*RECORDS FOR THIS TASK*

········

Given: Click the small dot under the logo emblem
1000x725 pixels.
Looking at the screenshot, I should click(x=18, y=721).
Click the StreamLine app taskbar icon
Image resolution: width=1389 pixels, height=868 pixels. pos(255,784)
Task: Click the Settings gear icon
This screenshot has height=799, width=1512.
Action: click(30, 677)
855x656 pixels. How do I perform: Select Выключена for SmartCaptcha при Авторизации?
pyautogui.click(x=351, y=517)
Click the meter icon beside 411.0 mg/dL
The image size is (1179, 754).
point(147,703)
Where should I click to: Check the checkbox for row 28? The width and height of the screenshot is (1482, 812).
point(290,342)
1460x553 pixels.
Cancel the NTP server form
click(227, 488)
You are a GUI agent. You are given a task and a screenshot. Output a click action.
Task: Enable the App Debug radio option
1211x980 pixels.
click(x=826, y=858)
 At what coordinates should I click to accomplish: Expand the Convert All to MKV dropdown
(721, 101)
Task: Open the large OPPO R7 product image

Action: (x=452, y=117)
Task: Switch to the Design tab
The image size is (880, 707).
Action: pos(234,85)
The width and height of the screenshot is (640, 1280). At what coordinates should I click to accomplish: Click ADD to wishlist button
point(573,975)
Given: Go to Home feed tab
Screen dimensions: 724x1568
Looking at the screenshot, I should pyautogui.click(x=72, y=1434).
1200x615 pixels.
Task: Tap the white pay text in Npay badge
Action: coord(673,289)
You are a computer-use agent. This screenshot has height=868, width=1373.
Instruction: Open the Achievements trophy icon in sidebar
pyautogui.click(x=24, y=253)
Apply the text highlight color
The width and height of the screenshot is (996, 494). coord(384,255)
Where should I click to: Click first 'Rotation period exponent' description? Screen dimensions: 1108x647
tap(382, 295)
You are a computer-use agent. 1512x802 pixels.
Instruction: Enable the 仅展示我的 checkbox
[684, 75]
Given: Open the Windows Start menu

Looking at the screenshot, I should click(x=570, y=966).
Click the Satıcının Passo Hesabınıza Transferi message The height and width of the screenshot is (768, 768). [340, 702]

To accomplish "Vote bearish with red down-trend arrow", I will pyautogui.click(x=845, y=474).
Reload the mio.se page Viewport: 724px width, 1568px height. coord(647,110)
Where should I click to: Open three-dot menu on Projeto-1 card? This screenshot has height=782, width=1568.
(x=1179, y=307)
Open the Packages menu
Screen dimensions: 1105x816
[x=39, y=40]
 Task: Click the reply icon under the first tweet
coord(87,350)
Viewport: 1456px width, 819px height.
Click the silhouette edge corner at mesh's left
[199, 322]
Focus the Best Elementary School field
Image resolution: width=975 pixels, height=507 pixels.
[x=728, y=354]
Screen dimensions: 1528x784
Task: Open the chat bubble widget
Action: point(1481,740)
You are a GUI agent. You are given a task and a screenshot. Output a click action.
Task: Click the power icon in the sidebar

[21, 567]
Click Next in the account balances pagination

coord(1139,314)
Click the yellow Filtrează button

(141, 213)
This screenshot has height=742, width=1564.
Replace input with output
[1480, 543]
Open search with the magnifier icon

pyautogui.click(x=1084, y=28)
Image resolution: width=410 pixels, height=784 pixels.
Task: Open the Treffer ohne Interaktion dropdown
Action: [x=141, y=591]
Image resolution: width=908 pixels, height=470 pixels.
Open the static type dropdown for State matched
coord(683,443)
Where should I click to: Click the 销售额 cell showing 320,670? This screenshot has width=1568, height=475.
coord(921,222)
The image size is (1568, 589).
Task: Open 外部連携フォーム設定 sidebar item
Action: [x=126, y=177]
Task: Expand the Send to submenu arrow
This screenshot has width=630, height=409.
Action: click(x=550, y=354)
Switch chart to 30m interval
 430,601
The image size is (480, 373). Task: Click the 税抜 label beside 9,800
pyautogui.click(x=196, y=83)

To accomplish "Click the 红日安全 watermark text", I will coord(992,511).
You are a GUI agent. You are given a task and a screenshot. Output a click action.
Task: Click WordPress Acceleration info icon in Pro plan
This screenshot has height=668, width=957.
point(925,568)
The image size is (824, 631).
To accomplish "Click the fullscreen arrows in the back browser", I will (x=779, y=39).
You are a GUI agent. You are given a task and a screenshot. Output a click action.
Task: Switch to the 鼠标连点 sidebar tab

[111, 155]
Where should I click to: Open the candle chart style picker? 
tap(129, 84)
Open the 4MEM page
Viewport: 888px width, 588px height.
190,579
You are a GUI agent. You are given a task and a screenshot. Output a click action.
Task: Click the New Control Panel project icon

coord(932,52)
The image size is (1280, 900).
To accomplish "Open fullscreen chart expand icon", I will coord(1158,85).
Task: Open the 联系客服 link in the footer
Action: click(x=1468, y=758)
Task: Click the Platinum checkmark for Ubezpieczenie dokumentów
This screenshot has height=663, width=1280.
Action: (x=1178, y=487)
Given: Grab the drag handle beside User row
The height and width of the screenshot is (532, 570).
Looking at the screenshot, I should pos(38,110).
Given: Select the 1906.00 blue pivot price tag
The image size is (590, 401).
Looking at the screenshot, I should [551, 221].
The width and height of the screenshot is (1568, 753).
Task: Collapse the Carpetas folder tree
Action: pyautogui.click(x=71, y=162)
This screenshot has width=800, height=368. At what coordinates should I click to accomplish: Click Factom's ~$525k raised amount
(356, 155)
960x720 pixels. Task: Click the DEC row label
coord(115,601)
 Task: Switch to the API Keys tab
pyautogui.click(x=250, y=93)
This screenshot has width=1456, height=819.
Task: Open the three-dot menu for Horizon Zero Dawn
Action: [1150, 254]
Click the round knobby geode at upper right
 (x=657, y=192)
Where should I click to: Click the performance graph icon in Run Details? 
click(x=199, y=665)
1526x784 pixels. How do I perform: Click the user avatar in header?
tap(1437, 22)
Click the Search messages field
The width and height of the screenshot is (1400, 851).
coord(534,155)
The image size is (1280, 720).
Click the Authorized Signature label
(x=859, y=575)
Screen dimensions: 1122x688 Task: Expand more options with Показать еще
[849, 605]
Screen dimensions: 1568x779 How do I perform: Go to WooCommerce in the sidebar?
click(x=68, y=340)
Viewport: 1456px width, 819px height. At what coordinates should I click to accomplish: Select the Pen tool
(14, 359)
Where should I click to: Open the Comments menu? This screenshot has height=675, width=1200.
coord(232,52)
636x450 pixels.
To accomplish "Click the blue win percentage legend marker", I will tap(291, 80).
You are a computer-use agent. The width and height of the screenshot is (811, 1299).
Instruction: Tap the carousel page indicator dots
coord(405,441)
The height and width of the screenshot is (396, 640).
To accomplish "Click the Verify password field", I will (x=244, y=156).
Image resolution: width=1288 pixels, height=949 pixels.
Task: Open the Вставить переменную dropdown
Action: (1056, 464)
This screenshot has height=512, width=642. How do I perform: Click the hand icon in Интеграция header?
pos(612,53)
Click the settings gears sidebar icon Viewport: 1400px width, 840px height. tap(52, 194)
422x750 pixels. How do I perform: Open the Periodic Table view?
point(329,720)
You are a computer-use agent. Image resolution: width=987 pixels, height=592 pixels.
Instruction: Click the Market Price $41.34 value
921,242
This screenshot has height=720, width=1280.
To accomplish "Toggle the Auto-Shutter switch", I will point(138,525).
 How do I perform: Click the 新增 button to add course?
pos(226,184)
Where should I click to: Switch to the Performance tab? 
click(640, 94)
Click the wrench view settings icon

········

*DIRECTION*
Set down all of the items above again, word for word and in the same order, changing nothing.

*THE RESPONSE*
Given: Click the small dot under the logo emblem
1000x725 pixels.
Looking at the screenshot, I should click(x=18, y=721).
Click the StreamLine app taskbar icon
Image resolution: width=1389 pixels, height=868 pixels. pos(255,784)
Task: Click the Settings gear icon
This screenshot has height=799, width=1512.
Action: click(30, 677)
855x656 pixels. How do I perform: Select Выключена for SmartCaptcha при Авторизации?
pyautogui.click(x=351, y=517)
Click the meter icon beside 411.0 mg/dL
The image size is (1179, 754).
point(147,703)
Where should I click to: Check the checkbox for row 28? The width and height of the screenshot is (1482, 812).
point(290,342)
1460x553 pixels.
Cancel the NTP server form
click(227, 488)
You are a GUI agent. You are given a task and a screenshot. Output a click action.
Task: Enable the App Debug radio option
1211x980 pixels.
click(x=826, y=858)
 At what coordinates should I click to accomplish: Expand the Convert All to MKV dropdown
(721, 101)
Task: Open the large OPPO R7 product image

Action: (x=452, y=117)
Task: Switch to the Design tab
The image size is (880, 707).
Action: pos(234,85)
The width and height of the screenshot is (640, 1280). At what coordinates should I click to accomplish: Click ADD to wishlist button
point(573,975)
Given: Go to Home feed tab
Screen dimensions: 724x1568
Looking at the screenshot, I should pyautogui.click(x=72, y=1434).
1200x615 pixels.
Task: Tap the white pay text in Npay badge
Action: coord(673,289)
You are a computer-use agent. This screenshot has height=868, width=1373.
Instruction: Open the Achievements trophy icon in sidebar
pyautogui.click(x=24, y=253)
Apply the text highlight color
The width and height of the screenshot is (996, 494). coord(384,255)
Where should I click to: Click first 'Rotation period exponent' description? Screen dimensions: 1108x647
tap(382, 295)
You are a computer-use agent. 1512x802 pixels.
Instruction: Enable the 仅展示我的 checkbox
[684, 75]
Given: Open the Windows Start menu

Looking at the screenshot, I should click(x=570, y=966).
Click the Satıcının Passo Hesabınıza Transferi message The height and width of the screenshot is (768, 768). [340, 702]

To accomplish "Vote bearish with red down-trend arrow", I will pyautogui.click(x=845, y=474).
Reload the mio.se page Viewport: 724px width, 1568px height. coord(647,110)
Where should I click to: Open three-dot menu on Projeto-1 card? This screenshot has height=782, width=1568.
(x=1179, y=307)
Open the Packages menu
Screen dimensions: 1105x816
[x=39, y=40]
 Task: Click the reply icon under the first tweet
coord(87,350)
Viewport: 1456px width, 819px height.
Click the silhouette edge corner at mesh's left
[199, 322]
Focus the Best Elementary School field
Image resolution: width=975 pixels, height=507 pixels.
[x=728, y=354]
Screen dimensions: 1528x784
Task: Open the chat bubble widget
Action: point(1481,740)
You are a GUI agent. You are given a task and a screenshot. Output a click action.
Task: Click the power icon in the sidebar

[21, 567]
Click Next in the account balances pagination

coord(1139,314)
Click the yellow Filtrează button

(141, 213)
This screenshot has height=742, width=1564.
Replace input with output
[1480, 543]
Open search with the magnifier icon

pyautogui.click(x=1084, y=28)
Image resolution: width=410 pixels, height=784 pixels.
Task: Open the Treffer ohne Interaktion dropdown
Action: [x=141, y=591]
Image resolution: width=908 pixels, height=470 pixels.
Open the static type dropdown for State matched
coord(683,443)
Where should I click to: Click the 销售额 cell showing 320,670? This screenshot has width=1568, height=475.
coord(921,222)
The image size is (1568, 589).
Task: Open 外部連携フォーム設定 sidebar item
Action: [x=126, y=177]
Task: Expand the Send to submenu arrow
This screenshot has width=630, height=409.
Action: click(x=550, y=354)
Switch chart to 30m interval
 430,601
The image size is (480, 373). Task: Click the 税抜 label beside 9,800
pyautogui.click(x=196, y=83)

To accomplish "Click the 红日安全 watermark text", I will coord(992,511).
You are a GUI agent. You are given a task and a screenshot. Output a click action.
Task: Click WordPress Acceleration info icon in Pro plan
This screenshot has height=668, width=957.
point(925,568)
The image size is (824, 631).
To accomplish "Click the fullscreen arrows in the back browser", I will (x=779, y=39).
You are a GUI agent. You are given a task and a screenshot. Output a click action.
Task: Switch to the 鼠标连点 sidebar tab

[111, 155]
Where should I click to: Open the candle chart style picker? 
tap(129, 84)
Open the 4MEM page
Viewport: 888px width, 588px height.
190,579
You are a GUI agent. You are given a task and a screenshot. Output a click action.
Task: Click the New Control Panel project icon

coord(932,52)
The image size is (1280, 900).
To accomplish "Open fullscreen chart expand icon", I will coord(1158,85).
Task: Open the 联系客服 link in the footer
Action: click(x=1468, y=758)
Task: Click the Platinum checkmark for Ubezpieczenie dokumentów
This screenshot has height=663, width=1280.
Action: (x=1178, y=487)
Given: Grab the drag handle beside User row
The height and width of the screenshot is (532, 570).
Looking at the screenshot, I should pos(38,110).
Given: Select the 1906.00 blue pivot price tag
The image size is (590, 401).
Looking at the screenshot, I should [551, 221].
The width and height of the screenshot is (1568, 753).
Task: Collapse the Carpetas folder tree
Action: pyautogui.click(x=71, y=162)
This screenshot has width=800, height=368. At what coordinates should I click to accomplish: Click Factom's ~$525k raised amount
(356, 155)
960x720 pixels. Task: Click the DEC row label
coord(115,601)
 Task: Switch to the API Keys tab
pyautogui.click(x=250, y=93)
This screenshot has width=1456, height=819.
Task: Open the three-dot menu for Horizon Zero Dawn
Action: [1150, 254]
Click the round knobby geode at upper right
 (x=657, y=192)
Where should I click to: Click the performance graph icon in Run Details? 
click(x=199, y=665)
1526x784 pixels. How do I perform: Click the user avatar in header?
tap(1437, 22)
Click the Search messages field
The width and height of the screenshot is (1400, 851).
coord(534,155)
The image size is (1280, 720).
Click the Authorized Signature label
(x=859, y=575)
Screen dimensions: 1122x688 Task: Expand more options with Показать еще
[849, 605]
Screen dimensions: 1568x779 How do I perform: Go to WooCommerce in the sidebar?
click(x=68, y=340)
Viewport: 1456px width, 819px height. At what coordinates should I click to accomplish: Select the Pen tool
(14, 359)
Where should I click to: Open the Comments menu? This screenshot has height=675, width=1200.
coord(232,52)
636x450 pixels.
To accomplish "Click the blue win percentage legend marker", I will tap(291, 80).
You are a computer-use agent. The width and height of the screenshot is (811, 1299).
Instruction: Tap the carousel page indicator dots
coord(405,441)
The height and width of the screenshot is (396, 640).
To accomplish "Click the Verify password field", I will (x=244, y=156).
Image resolution: width=1288 pixels, height=949 pixels.
Task: Open the Вставить переменную dropdown
Action: (1056, 464)
This screenshot has height=512, width=642. How do I perform: Click the hand icon in Интеграция header?
pos(612,53)
Click the settings gears sidebar icon Viewport: 1400px width, 840px height. tap(52, 194)
422x750 pixels. How do I perform: Open the Periodic Table view?
point(329,720)
You are a computer-use agent. Image resolution: width=987 pixels, height=592 pixels.
Instruction: Click the Market Price $41.34 value
921,242
This screenshot has height=720, width=1280.
To accomplish "Toggle the Auto-Shutter switch", I will point(138,525).
 How do I perform: Click the 新增 button to add course?
pos(226,184)
Where should I click to: Switch to the Performance tab? 
click(640, 94)
Click the wrench view settings icon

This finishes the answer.